### Extracted text
::::::::::
= Barbara Maria Zakrzewska-Nikiporczyk =

Polish composer and musicologist (1946–2023)

Barbara Maria Zakrzewska-Nikiporczyk (Poznań, 1 January 1946 – Poznań, 30 November 2023) was a Polish composer and musicologist. She studied composition with Florian Dąbrowski at the Poznań Academy of Music, graduating in 1969. She finished her postgraduate studies in library and information science in 1974; two years later she received a doctorate at the Institute of History, Adam Mickiewicz University in Poznań. She studied electronic music for three months in Utrecht, Netherlands, in 1981, and in Oxford, England.

==Life and career==
Zakrzewska-Nikiporczyk began working in the music collection of the Poznań University Library in 1972. From 1982 through 1998 she was the chair of the Polish national committee of the Répertoire International de Littérature Musicale (RILM) in New York, and through this time she prepared over 800 abstracts of Polish music books and articles. In 1996 she began working as a bibliographer for another database project, the Retrospective Index to Music Periodicals (Répertoire International de la Presse Musicale; RIPM), and by 2000 she fully indexed five Polish music periodicals published during the 19th century (Echo Muzyczne, 1879-1882; Ruch Muzyczny, 1857-1862; Tygodnik Muzyczny, 1820-1821; Pamiętnik Muzyczny Warszawski, 1835-1836; and Gazeta Muzyczna i Teatralna, 1865-1866). Zakrzewska-Nikiporczyk became the librarian at the University of Southern California's Polish Music Center in 1998, where she catalogued the collections as a Kościuszko Foundation Fellow.

As a musicologist and librarian, Zakrzewska-Nikiporczyk has published 5 books and 68 articles, including her doctoral dissertation about music in Poland from 1870 to 1918. She has lectured in Poland, Germany, Italy and Sweden. Zakrzewska-Nikiporczyk received an award at the Young Polish Composers Competition in 1970 for her vocal work A Ave.

==Works==
Her other compositions include:

=== Chamber music ===
- Cosmic Walks (for school band; 1983)
- Dream (string quartet; 1979)
- Enigma (flute, oboe, clarinet, bassoon, alto saxophone, violin, cello; 1979)
- Erotic (three flutes, vibraphone, celesta and harp; 1982)
- Flies (five double-basses; 1977)
- Folk Fantasy (flute and string quartet; 1979)
- Folk Mosaic: 1. Africa. 2. China. 3. Yugoslavia. 4. India. 5. Hungary. 6. Turkey. 7. Africa (for school band; 1978)
- Locomotive (percussion ensemble; 1976)
- Medium (saxophone, piano, vibraphone, cymbals and double-bass; 1974)
::::::::::
### Exercise task
Answer these questions from the article on Barbara Maria Zakrzewska-Nikiporczyk above:
(a) With whom did she study composition at the Poznań Academy of Music?
(b) How many abstracts of Polish music books and articles did she prepare while chairing the Polish national committee of RILM?
(c) For what instruments is her piece Flies written?

### Extracted material
::::::::::
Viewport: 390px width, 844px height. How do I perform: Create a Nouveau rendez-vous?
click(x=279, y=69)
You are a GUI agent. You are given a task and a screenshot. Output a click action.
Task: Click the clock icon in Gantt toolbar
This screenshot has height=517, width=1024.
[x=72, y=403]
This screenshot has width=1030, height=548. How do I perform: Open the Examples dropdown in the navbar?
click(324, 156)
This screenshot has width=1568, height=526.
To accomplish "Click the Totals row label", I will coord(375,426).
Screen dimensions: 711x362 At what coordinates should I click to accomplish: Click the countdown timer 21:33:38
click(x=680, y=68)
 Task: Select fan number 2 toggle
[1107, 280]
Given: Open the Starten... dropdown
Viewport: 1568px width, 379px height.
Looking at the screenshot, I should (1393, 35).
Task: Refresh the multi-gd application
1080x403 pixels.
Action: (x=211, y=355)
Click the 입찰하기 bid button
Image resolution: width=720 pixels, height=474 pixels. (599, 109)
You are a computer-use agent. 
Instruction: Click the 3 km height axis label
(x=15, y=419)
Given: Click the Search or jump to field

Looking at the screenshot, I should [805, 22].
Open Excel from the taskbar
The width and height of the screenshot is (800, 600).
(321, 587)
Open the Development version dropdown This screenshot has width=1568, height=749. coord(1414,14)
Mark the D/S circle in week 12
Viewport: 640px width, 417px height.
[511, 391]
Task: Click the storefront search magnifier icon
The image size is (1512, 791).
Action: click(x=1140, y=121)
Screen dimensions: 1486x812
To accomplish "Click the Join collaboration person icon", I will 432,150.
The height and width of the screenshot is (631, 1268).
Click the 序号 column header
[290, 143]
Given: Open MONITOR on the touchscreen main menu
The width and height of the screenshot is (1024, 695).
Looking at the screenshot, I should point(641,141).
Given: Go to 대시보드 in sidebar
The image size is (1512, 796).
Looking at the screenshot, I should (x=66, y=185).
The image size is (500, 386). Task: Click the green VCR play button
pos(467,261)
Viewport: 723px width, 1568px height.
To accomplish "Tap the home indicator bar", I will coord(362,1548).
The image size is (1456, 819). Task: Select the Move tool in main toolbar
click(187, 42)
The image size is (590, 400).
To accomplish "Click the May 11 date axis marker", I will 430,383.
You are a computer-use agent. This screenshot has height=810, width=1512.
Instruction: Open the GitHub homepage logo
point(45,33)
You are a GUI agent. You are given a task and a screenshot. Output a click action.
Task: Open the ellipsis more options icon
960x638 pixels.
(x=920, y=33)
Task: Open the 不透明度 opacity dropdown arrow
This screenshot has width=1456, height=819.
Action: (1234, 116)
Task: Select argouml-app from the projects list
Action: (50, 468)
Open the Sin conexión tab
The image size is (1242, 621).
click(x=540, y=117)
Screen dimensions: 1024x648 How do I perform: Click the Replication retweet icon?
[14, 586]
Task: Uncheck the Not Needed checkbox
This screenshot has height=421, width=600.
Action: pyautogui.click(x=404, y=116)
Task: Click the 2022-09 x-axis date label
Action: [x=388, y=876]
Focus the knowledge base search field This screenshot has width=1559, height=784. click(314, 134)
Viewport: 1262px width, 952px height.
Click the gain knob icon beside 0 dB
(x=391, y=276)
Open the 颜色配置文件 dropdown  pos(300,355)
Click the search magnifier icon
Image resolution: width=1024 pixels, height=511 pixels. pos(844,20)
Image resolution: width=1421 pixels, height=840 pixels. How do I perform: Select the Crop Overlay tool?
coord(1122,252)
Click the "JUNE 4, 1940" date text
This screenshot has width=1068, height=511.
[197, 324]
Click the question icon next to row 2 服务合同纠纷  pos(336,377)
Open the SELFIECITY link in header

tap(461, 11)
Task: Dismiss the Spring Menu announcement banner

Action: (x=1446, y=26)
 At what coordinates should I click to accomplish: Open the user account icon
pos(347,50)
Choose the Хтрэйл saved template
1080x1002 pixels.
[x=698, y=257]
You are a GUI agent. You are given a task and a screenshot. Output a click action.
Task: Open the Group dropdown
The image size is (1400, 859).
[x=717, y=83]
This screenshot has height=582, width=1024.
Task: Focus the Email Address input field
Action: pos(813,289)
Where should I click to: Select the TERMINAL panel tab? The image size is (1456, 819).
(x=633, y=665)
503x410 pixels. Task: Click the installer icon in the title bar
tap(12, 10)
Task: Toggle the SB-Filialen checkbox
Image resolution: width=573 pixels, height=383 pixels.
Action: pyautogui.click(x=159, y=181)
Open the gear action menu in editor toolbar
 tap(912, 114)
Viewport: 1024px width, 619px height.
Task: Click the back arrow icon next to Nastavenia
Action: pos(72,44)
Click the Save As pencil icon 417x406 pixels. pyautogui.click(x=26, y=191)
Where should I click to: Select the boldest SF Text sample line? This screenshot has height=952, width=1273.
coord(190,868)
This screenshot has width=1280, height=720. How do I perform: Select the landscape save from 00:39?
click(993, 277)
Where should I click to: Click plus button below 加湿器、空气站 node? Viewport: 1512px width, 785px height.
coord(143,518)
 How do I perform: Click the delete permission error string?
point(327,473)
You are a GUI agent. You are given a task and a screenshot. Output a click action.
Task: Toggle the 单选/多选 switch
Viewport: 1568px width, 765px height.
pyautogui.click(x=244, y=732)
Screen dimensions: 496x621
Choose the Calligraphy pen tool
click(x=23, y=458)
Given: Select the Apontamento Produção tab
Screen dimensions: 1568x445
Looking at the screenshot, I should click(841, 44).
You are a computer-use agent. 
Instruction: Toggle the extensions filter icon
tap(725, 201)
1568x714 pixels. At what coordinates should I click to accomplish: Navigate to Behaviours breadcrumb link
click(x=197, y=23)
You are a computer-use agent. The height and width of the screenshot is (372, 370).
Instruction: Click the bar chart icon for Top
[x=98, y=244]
::::::::::
### Exercise answer
(a) Florian Dąbrowski
(b) Over 800
(c) Five double-basses